*** Block opens ***

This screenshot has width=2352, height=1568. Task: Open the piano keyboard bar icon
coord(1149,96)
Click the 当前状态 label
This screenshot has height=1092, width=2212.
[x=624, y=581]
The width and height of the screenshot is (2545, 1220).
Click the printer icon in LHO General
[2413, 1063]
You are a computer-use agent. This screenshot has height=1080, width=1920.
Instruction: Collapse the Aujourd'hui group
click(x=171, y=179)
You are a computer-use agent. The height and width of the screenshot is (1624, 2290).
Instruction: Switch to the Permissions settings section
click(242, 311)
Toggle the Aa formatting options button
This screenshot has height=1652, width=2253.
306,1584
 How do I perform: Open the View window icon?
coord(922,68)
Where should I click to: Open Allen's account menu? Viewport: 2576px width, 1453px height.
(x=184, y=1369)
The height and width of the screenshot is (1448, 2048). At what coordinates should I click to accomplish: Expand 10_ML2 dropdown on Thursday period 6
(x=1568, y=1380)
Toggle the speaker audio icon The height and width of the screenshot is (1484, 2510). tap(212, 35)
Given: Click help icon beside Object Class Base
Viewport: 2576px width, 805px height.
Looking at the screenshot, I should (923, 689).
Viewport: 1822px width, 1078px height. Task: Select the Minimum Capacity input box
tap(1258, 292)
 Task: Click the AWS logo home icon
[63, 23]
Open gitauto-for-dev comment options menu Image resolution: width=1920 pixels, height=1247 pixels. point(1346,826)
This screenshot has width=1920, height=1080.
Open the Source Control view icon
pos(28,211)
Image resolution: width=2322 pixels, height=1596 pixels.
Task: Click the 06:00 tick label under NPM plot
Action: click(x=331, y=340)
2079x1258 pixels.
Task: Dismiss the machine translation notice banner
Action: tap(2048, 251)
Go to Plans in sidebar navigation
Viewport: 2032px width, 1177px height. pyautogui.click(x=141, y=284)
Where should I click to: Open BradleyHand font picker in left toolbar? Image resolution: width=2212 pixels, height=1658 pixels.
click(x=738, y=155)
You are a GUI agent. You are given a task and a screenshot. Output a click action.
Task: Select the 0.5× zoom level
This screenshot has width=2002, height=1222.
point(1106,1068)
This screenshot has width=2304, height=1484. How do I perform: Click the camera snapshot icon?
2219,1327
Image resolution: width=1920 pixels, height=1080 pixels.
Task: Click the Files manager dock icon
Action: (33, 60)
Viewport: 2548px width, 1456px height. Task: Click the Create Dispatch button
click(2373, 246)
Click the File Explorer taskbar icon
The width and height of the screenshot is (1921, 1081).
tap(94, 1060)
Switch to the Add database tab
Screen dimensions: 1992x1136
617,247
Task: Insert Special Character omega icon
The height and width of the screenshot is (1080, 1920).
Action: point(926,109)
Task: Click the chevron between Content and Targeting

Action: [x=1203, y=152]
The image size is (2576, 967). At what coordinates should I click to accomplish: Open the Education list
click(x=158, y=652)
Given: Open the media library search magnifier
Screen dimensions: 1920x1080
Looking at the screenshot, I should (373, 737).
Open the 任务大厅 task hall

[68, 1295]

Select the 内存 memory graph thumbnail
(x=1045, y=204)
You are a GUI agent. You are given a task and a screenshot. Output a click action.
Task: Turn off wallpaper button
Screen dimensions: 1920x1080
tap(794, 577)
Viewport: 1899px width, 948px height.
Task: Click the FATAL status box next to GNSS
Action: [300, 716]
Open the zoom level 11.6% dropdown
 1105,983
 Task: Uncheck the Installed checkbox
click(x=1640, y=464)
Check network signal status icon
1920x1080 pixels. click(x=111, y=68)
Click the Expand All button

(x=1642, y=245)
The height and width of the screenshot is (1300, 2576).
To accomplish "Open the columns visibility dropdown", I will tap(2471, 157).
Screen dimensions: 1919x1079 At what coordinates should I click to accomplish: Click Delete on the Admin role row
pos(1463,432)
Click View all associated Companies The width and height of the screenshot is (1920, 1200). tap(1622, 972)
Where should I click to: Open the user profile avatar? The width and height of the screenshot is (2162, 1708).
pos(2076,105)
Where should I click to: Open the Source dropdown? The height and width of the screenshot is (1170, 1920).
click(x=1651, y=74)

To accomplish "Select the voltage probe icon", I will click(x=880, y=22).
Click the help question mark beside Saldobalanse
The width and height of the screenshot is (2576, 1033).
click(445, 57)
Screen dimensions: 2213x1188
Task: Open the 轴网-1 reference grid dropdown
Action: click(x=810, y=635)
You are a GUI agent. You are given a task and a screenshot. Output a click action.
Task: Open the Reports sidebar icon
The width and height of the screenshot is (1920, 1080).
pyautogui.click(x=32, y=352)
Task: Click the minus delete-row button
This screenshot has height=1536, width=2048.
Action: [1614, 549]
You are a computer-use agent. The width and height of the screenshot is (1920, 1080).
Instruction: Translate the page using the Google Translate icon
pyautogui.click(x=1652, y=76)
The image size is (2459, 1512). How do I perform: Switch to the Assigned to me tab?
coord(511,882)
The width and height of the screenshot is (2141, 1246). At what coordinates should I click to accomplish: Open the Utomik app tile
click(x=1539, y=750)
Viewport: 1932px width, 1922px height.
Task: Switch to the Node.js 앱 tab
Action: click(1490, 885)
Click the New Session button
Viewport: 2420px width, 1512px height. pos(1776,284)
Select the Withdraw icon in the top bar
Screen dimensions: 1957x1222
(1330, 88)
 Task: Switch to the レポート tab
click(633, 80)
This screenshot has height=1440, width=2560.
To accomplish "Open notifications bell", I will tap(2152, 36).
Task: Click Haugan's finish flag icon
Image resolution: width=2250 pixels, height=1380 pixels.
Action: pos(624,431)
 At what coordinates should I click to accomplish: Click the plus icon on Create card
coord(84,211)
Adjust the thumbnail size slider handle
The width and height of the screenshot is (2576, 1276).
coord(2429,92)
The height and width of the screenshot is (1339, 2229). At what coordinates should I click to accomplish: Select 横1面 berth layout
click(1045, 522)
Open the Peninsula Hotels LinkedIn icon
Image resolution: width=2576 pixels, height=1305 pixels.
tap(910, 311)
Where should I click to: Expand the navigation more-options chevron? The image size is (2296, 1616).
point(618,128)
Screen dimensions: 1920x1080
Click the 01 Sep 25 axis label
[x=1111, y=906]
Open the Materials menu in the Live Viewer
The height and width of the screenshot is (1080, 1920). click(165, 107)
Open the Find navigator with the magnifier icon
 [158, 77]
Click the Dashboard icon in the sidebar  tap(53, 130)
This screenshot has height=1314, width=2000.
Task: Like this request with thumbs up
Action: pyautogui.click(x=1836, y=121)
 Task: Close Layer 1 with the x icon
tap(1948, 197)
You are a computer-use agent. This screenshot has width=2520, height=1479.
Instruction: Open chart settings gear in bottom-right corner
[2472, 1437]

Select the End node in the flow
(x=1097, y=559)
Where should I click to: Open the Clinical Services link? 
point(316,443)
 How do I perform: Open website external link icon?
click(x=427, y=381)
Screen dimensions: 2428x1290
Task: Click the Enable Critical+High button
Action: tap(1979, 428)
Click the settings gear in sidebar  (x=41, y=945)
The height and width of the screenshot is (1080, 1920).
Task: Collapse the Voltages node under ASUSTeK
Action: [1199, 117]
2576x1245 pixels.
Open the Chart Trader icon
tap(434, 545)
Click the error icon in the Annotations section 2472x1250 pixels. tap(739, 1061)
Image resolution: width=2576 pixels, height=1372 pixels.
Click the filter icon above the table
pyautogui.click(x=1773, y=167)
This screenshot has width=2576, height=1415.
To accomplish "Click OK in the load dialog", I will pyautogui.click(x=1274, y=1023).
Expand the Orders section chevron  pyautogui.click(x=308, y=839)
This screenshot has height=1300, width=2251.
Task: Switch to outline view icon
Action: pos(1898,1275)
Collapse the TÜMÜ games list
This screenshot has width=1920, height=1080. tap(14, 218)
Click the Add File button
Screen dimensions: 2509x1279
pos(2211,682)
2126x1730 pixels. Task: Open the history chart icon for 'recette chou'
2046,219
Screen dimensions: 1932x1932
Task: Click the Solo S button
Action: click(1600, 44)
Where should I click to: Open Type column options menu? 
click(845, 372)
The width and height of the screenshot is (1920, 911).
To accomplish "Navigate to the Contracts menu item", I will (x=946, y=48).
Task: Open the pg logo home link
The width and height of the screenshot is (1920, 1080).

*** Block closes ***

TASK TO COMPLETE -> Which lines hold the word "Toggle"? Copy each of them from the records.

SOLVED PROBLEM ->
Toggle the Aa formatting options button
Toggle the speaker audio icon The height and width of the screenshot is (1484, 2510). tap(212, 35)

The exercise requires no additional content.